<<<<

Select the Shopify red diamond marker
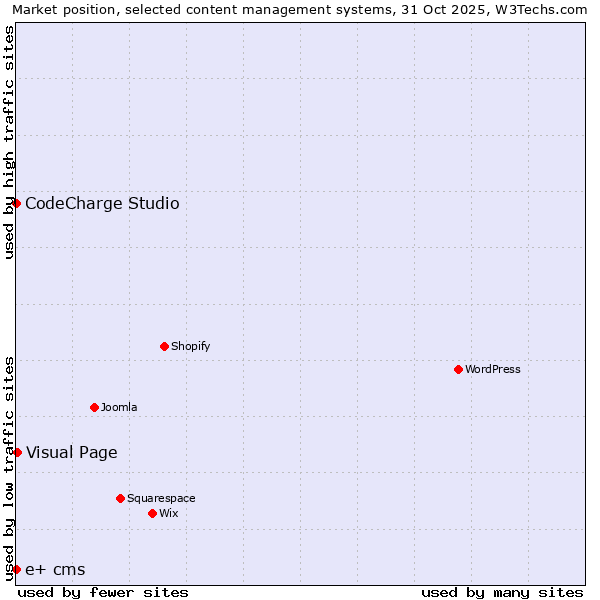 pyautogui.click(x=164, y=346)
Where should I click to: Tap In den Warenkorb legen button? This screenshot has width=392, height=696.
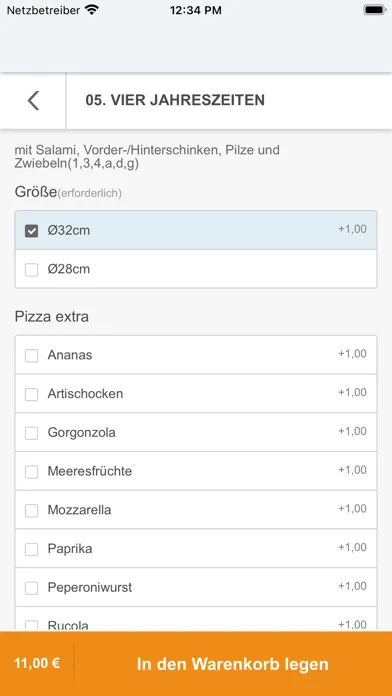tap(233, 664)
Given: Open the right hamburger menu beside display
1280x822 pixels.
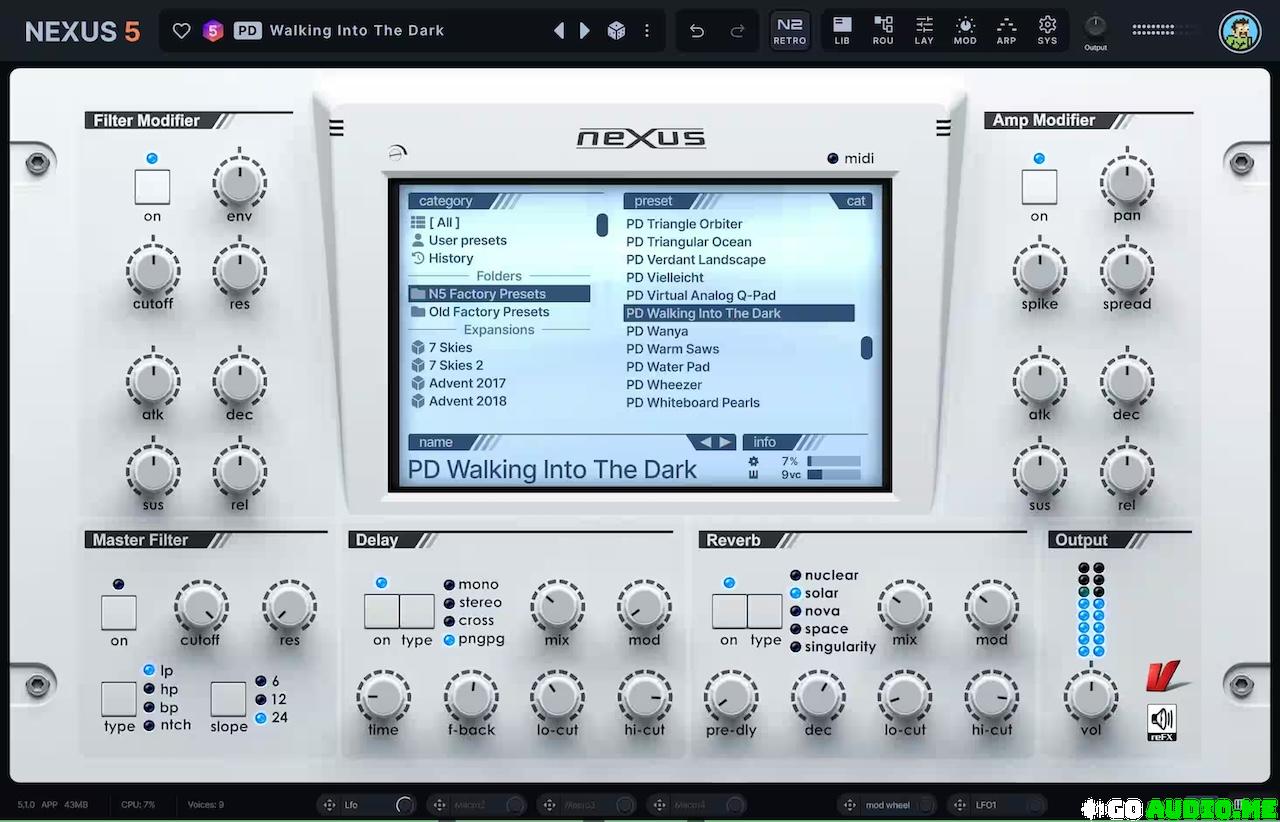Looking at the screenshot, I should pyautogui.click(x=943, y=128).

>>>>

Repeat the entries exactly as they are given, leaving out each image.

[Written answer]
Select the Shopify red diamond marker
 pyautogui.click(x=164, y=346)
Where should I click to: Tap In den Warenkorb legen button? This screenshot has width=392, height=696.
tap(233, 664)
Given: Open the right hamburger menu beside display
1280x822 pixels.
Looking at the screenshot, I should pyautogui.click(x=943, y=128).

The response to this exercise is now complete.